One of the examples was
do var1 <- parser1
var2 <- parser2
var3 <- parser3
return $ foo var1 var2 var3
which can also be written as foo <$> parser1 <*> parser2 <*> parser3.
Suppose that the value of var2 is irrelevant for foo - e.g. it's just some separating whitespace. Then it also doesn't make sense to have foo accept this whitespace only to ignore it. In this case foo should have two parameters, not three. Using do-notation, you can write this as:
do var1 <- parser1
parser2
var3 <- parser3
return $ foo var1 var3
If you wanted to write this using only <$> and <*> it should be something like one of these equivalent expressions:
(\x _ z -> foo x z) <$> parser1 <*> parser2 <*> parser3
(\x _ -> foo x) <$> parser1 <*> parser2 <*> parser3
(\x -> const (foo x)) <$> parser1 <*> parser2 <*> parser3
(const . foo) <$> parser1 <*> parser2 <*> parser3
But that's kind of tricky to get right with more arguments!
However, you can also write foo <$> parser1 <* parser2 <*> parser3. You could call foo the semantic function which is fed the result of parser1 and parser3 while ignoring the result of parser2 in between.
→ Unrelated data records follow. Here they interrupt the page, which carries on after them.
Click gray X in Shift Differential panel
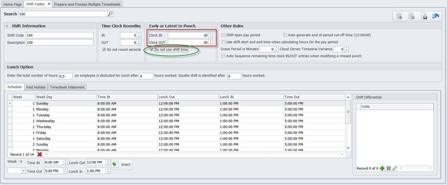447x185 pixels. (x=388, y=168)
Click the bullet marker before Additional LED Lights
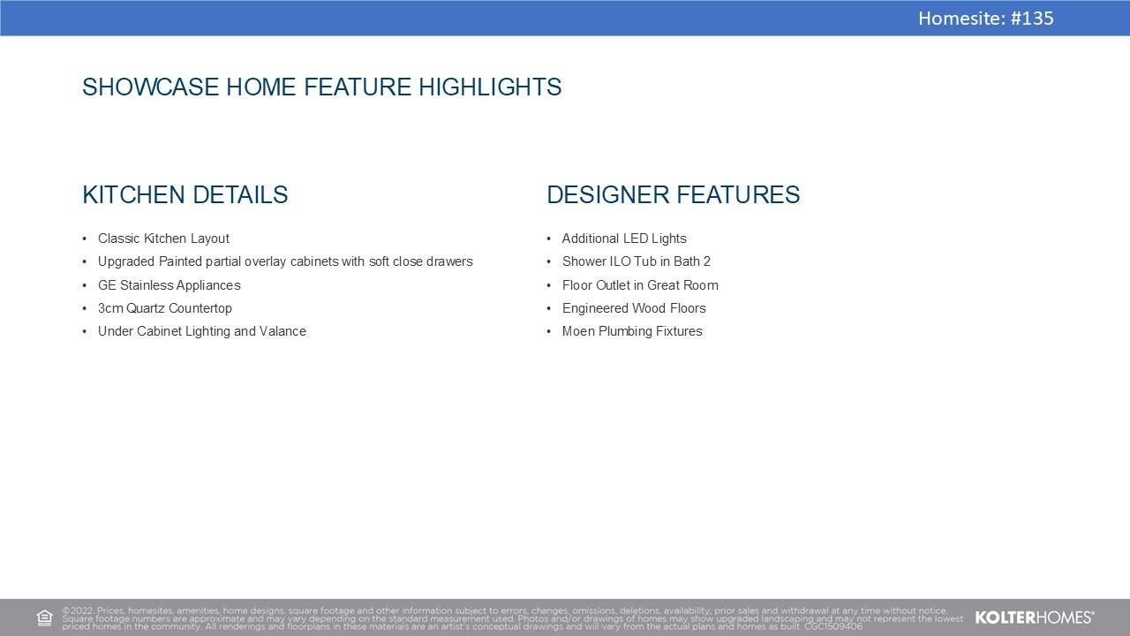 click(x=548, y=239)
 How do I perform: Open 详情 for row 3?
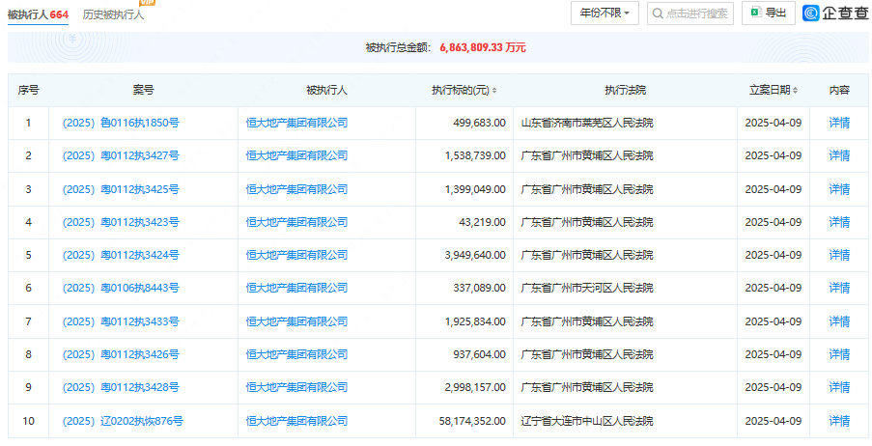[x=839, y=189]
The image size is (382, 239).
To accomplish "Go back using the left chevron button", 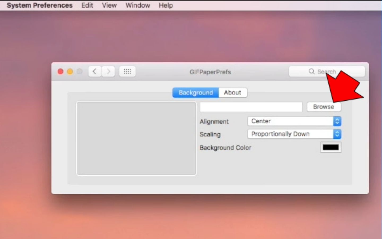I will pos(95,71).
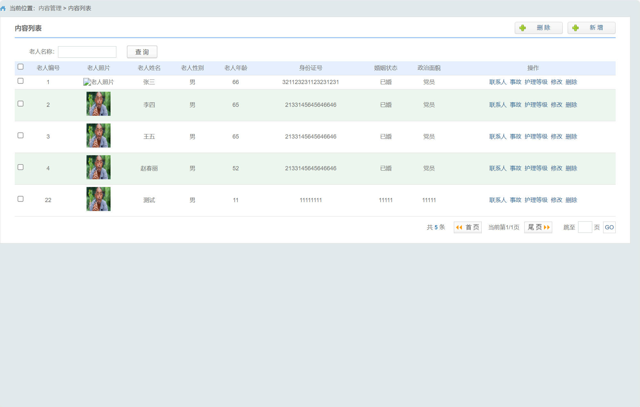This screenshot has height=407, width=640.
Task: Select checkbox for row number 22
Action: pyautogui.click(x=21, y=199)
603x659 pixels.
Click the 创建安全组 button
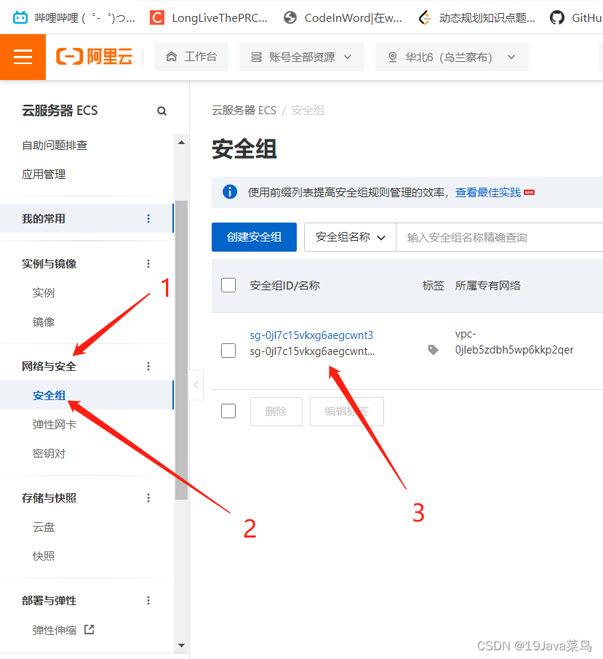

The absence of > is meant to be indicative of the ignoring.
If you wanted to ignore the result of parser1 but use the other two results, you can similarly write foo <$ parser1 <*> parser2 <*> parser3, using <$ instead of <$>.
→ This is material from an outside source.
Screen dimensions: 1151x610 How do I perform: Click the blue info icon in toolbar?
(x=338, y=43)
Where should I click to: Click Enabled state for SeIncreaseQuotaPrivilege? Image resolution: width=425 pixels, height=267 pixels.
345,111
I've never found much use for *>, I would normally write id <$ p1 <*> p2 for the parser that ignores the result of p1 and just parses with p2; you could write this as p1 *> p2 but that increases the cognitive load for readers of the code.
I've learnt this way of thinking just for parsers, but it has later been generalised to Applicatives; but I think this notation comes from the uuparsing library; at least I used it at Utrecht 10+ years ago.
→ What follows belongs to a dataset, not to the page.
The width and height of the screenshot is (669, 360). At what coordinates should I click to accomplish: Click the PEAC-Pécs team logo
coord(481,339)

I'd like to add/reword a couple things to the very helpful existing answers:
Applicatives are "static". In pure f <*> a <*> b, b does not depend on a, and so can be analyzed statically. This is what I was trying to show in my answer to your previous question (but I guess I failed -- sorry) -- that since there was actually no sequential dependence of parsers, there was no need for monads.
The key difference that monads bring to the table is (>>=) :: Monad m => m a -> (a -> m b) -> m a, or, alternatively, join :: Monad m => m (m a). Note that whenever you have x <- y inside do notation, you're using >>=. These say that monads allow you to use a value "inside" a monad to produce a new monad, "dynamically". This cannot be done with an Applicative. Examples:
-- parse two in a row of the same character
char >>= \c1 ->
char >>= \c2 ->
guard (c1 == c2) >>
return c1
-- parse a digit followed by a number of chars equal to that digit
-- assuming: 1) `digit`s value is an Int,
-- 2) there's a `manyN` combinator
-- examples: "3abcdef" -> Just {rest: "def", chars: "abc"}
-- "14abcdef" -> Nothing
digit >>= \d ->
manyN d char
-- note how the value from the first parser is pumped into
-- creating the second parser
-- creating 'half' of a cartesian product
[1 .. 10] >>= \x ->
[1 .. x] >>= \y ->
return (x, y)
Lastly, Applicatives enable lifted function application as mentioned by #WillNess.
To try to get an idea of what the "intermediate" results look like, you can look at the parallels between normal and lifted function application. Assuming add2 = (+) :: Int -> Int -> Int:
-- normal function application
add2 :: Int -> Int -> Int
add2 3 :: Int -> Int
(add2 3) 4 :: Int
-- lifted function application
pure add2 :: [] (Int -> Int -> Int)
pure add2 <*> pure 3 :: [] (Int -> Int)
pure add2 <*> pure 3 <*> pure 4 :: [] Int
-- more useful example
[(+1), (*2)]
[(+1), (*2)] <*> [1 .. 5]
[(+1), (*2)] <*> [1 .. 5] <*> [3 .. 8]
Unfortunately, you can't meaningfully print the result of pure add2 <*> pure 3 for the same reason that you can't for add2 ... frustrating. You may also want to look at the Identity and its typeclass instances to get a handle on Applicatives.